= Exercise brief =
Display each line of the data below that contains the string "Given", matching case exactly.

= The records =
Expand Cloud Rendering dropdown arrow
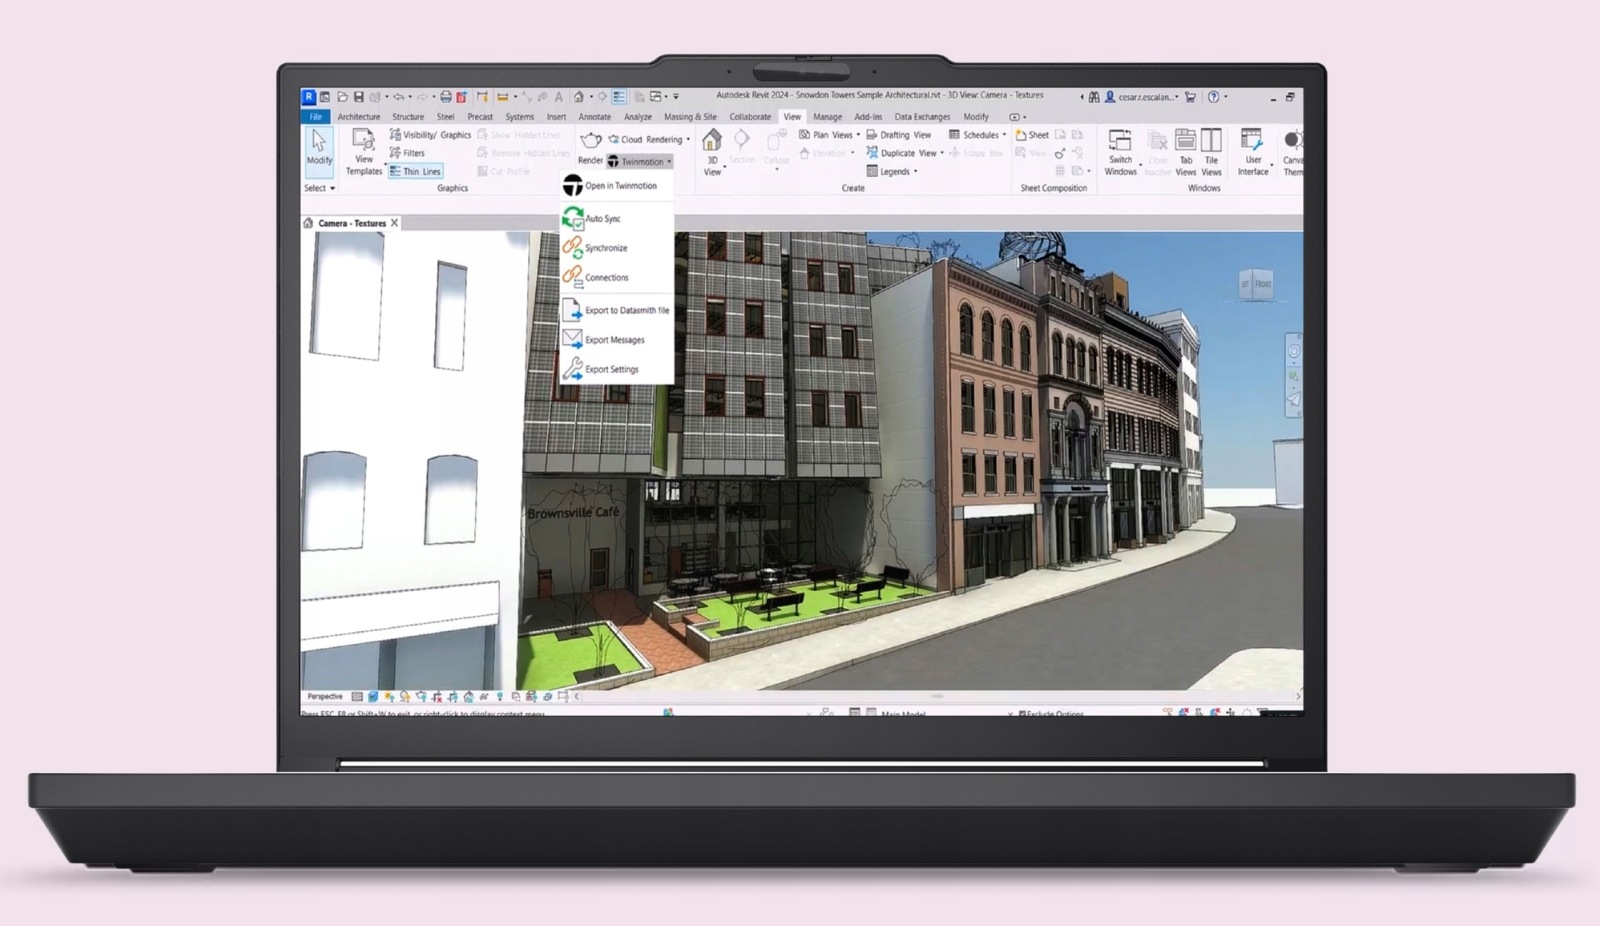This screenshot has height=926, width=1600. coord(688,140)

...

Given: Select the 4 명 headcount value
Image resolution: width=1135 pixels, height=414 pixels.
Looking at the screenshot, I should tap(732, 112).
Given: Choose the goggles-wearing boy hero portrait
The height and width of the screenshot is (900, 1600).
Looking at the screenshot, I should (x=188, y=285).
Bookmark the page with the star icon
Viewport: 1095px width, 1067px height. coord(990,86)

= Exercise solution =
Given: Select the 4 명 headcount value
Given: Choose the goggles-wearing boy hero portrait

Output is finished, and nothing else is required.